[Start of Attachment]

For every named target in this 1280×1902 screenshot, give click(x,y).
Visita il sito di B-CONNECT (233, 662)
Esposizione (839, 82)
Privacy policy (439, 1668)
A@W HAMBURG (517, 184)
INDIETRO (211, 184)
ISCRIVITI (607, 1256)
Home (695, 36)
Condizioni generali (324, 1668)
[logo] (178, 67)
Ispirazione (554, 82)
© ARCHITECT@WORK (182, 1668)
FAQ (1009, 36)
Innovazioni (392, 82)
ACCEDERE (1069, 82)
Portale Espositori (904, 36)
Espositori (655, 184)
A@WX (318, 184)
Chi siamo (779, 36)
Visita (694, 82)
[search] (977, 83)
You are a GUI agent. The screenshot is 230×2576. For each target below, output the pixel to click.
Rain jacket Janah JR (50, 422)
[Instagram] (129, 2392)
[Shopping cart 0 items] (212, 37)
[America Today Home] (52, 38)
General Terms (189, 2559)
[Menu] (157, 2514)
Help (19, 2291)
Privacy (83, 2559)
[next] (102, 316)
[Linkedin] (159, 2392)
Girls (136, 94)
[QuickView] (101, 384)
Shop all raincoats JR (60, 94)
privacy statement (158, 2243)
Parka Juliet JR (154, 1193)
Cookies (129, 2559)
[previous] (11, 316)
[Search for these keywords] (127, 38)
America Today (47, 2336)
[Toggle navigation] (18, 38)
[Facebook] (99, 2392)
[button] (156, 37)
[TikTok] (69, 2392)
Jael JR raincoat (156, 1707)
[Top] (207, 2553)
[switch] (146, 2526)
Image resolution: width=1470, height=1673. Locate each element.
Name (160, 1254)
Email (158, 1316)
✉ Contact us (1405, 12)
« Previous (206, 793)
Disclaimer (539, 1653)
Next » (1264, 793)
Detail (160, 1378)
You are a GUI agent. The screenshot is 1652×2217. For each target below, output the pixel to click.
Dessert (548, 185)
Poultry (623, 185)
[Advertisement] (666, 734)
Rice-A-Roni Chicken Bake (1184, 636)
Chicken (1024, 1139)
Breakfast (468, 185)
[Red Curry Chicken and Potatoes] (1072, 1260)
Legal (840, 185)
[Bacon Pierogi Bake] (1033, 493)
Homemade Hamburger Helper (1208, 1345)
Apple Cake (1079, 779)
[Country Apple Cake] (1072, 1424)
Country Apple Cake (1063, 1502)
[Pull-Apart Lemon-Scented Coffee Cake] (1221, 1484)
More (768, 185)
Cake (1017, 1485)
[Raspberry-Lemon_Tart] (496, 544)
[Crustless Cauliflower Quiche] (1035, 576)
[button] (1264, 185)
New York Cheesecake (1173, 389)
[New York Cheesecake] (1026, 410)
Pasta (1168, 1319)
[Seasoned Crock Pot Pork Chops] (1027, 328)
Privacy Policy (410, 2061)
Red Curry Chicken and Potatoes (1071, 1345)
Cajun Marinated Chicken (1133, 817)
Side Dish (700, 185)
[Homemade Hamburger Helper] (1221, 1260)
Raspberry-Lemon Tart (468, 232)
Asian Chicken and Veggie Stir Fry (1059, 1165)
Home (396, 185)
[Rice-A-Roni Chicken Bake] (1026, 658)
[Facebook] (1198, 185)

[End of Attachment]

Every record must be given again exactly as it was written.

*Your solution*.
For every named target in this 1280×1902 screenshot, give click(x,y).
Visita il sito di B-CONNECT (233, 662)
Esposizione (839, 82)
Privacy policy (439, 1668)
A@W HAMBURG (517, 184)
INDIETRO (211, 184)
ISCRIVITI (607, 1256)
Home (695, 36)
Condizioni generali (324, 1668)
[logo] (178, 67)
Ispirazione (554, 82)
© ARCHITECT@WORK (182, 1668)
FAQ (1009, 36)
Innovazioni (392, 82)
ACCEDERE (1069, 82)
Portale Espositori (904, 36)
Espositori (655, 184)
A@WX (318, 184)
Chi siamo (779, 36)
Visita (694, 82)
[search] (977, 83)
You are a GUI agent. The screenshot is 230×2576. For each target below, output the pixel to click.
Rain jacket Janah JR (50, 422)
[Instagram] (129, 2392)
[Shopping cart 0 items] (212, 37)
[America Today Home] (52, 38)
General Terms (189, 2559)
[Menu] (157, 2514)
Help (19, 2291)
Privacy (83, 2559)
[next] (102, 316)
[Linkedin] (159, 2392)
Girls (136, 94)
[QuickView] (101, 384)
Shop all raincoats JR (60, 94)
privacy statement (158, 2243)
Parka Juliet JR (154, 1193)
Cookies (129, 2559)
[previous] (11, 316)
[Search for these keywords] (127, 38)
America Today (47, 2336)
[Toggle navigation] (18, 38)
[Facebook] (99, 2392)
[button] (156, 37)
[TikTok] (69, 2392)
Jael JR raincoat (156, 1707)
[Top] (207, 2553)
[switch] (146, 2526)
Image resolution: width=1470, height=1673. Locate each element.
Name (160, 1254)
Email (158, 1316)
✉ Contact us (1405, 12)
« Previous (206, 793)
Disclaimer (539, 1653)
Next » (1264, 793)
Detail (160, 1378)
You are a GUI agent. The screenshot is 1652×2217. For each target below, output the pixel to click.
Dessert (548, 185)
Poultry (623, 185)
[Advertisement] (666, 734)
Rice-A-Roni Chicken Bake (1184, 636)
Chicken (1024, 1139)
Breakfast (468, 185)
[Red Curry Chicken and Potatoes] (1072, 1260)
Legal (840, 185)
[Bacon Pierogi Bake] (1033, 493)
Homemade Hamburger Helper (1208, 1345)
Apple Cake (1079, 779)
[Country Apple Cake] (1072, 1424)
Country Apple Cake (1063, 1502)
[Pull-Apart Lemon-Scented Coffee Cake] (1221, 1484)
More (768, 185)
Cake (1017, 1485)
[Raspberry-Lemon_Tart] (496, 544)
[Crustless Cauliflower Quiche] (1035, 576)
[button] (1264, 185)
New York Cheesecake (1173, 389)
[New York Cheesecake] (1026, 410)
Pasta (1168, 1319)
[Seasoned Crock Pot Pork Chops] (1027, 328)
Privacy Policy (410, 2061)
Red Curry Chicken and Potatoes (1071, 1345)
Cajun Marinated Chicken (1133, 817)
Side Dish (700, 185)
[Homemade Hamburger Helper] (1221, 1260)
Raspberry-Lemon Tart (468, 232)
Asian Chicken and Veggie Stir Fry (1059, 1165)
Home (396, 185)
[Rice-A-Roni Chicken Bake] (1026, 658)
[Facebook] (1198, 185)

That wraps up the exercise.